Sequencer Timing/Sync Issues

For music sequencing, the most important consideration is timing accuracy and resolution. After all, that's the purpose of a sequencer; to initiate musical events (as in sounding a note) at specific times. If the sequencer can't initiate an event exactly when you want, the sequencer is worthless. It will never be able to recreate a performance identical to the way that the musician (ie, you) would play a piece of music.

Needless to say, humans are capable of rendering an event at any given time. Although unlike a computer we don't have millisecond accuracy, we also aren't slaves to some "master clock rate" which never varies. Unfortunately, computers can't render an event at just any arbitrary time. They can only do so at some defined clock rate which must be less than infinite. This rate may be limited to the times when the computer is not polling the keyboard, refreshing the display, checking the MIDI IN for midi input, etc. It can only sound a midi note every so often. Hopefully, this rate is so fast that a human perceives it as infinite, but with low resolutions, this may not be the case.

By resolution, I mean the maximum number of clock pulses (ie, the smallest units of time) that can occur within a given span of time. Most sequencers specify resolution in terms of Pulses Per Quarter Note (PPQN). This tells you how many clock pulses are (ideally) in every quarter note. For example, a PPQN of 24 means that each quarter note (ideally) spans 24 clocks. Therefore, each 8th note would span 12 clocks since an 8th note is 1/2 as long as a quarter note, and each 16th note = 6. If you continue to divide it down, you'll see that such a seq can't render notes smaller than a 32nd note because it doesn't have enough resolution to yield an integer number of clock pulses. So, you can't record notes smaller than 32nd notes with such a seq.

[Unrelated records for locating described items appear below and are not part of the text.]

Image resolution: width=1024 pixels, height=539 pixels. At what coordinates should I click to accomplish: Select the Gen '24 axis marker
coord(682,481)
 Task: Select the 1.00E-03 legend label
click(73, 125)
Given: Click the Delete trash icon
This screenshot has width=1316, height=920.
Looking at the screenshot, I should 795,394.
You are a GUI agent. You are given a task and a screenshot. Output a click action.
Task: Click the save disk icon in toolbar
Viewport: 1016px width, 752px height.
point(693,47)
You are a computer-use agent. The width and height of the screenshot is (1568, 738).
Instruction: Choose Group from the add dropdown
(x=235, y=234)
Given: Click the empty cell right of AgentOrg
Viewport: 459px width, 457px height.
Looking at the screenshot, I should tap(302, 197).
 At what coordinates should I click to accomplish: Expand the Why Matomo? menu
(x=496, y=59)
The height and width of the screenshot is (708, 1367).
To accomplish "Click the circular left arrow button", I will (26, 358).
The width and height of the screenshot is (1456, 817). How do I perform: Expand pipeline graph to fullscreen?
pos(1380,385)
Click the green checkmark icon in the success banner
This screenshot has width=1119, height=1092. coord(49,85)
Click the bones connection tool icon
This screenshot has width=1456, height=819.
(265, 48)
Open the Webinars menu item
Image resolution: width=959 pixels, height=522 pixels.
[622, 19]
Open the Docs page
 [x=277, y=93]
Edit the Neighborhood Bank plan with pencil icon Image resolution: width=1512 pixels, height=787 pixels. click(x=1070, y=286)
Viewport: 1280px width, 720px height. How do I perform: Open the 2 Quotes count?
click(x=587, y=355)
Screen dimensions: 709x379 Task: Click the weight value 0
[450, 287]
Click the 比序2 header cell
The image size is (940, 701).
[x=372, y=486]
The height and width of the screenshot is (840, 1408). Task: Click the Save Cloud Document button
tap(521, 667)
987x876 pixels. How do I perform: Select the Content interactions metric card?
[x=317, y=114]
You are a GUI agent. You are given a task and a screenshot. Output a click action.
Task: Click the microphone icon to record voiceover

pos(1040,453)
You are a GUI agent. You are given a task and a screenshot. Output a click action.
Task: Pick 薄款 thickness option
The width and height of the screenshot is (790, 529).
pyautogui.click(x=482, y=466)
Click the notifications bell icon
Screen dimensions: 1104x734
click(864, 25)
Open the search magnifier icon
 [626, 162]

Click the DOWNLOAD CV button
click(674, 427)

Human feel versus Quantization

Note that I used the word "ideally". This reflects the fact that a computer is capable of playing quarter notes for hours with each one having exactly 24 clock pulses in it for example. No human being, no matter how accomplished, can duplicate this feat. At a tempo of 100 BPM, each clock pulse would be .025 secs long, and you would have to have exactly 24 of them per each quarter note. So, each quarter note would have to be held exactly .6 secs. Humans are not capable of repeating such small timing intervals with perfect accuracy. One quarter note might actually span 26 pulses, the next might work out to 22 pulses, etc. We can manage to fit 100 quarter notes into a minute, more or less (100 BPM), but we'll almost certainly not be accurate to a fraction of a second. We'll keep getting ahead of or behind the ideal clock interval for each note. This imperfection is commonly known as the human feel. Our brains are even designed to tune into this phenomenon, and reject anything that repeats itself without any variation. (In fact, this observed human characteristic is a fundamental principle of psycho-acoustics). So, the best way to make the human brain become bored by a particular musical passage is to cause the computer to adjust all of its events to perfect clock intervals (ie, If the seq's resolution is 24 PPQN, then all quarter notes span exactly 24 pulses, all 8th notes span 12 pulses, etc). Although your brain might not be able to recognize exactly what is going on, it will "know" that the performance is being rendered by a machine because the performance will not sound "human". The performance will have that artificially perfect timing.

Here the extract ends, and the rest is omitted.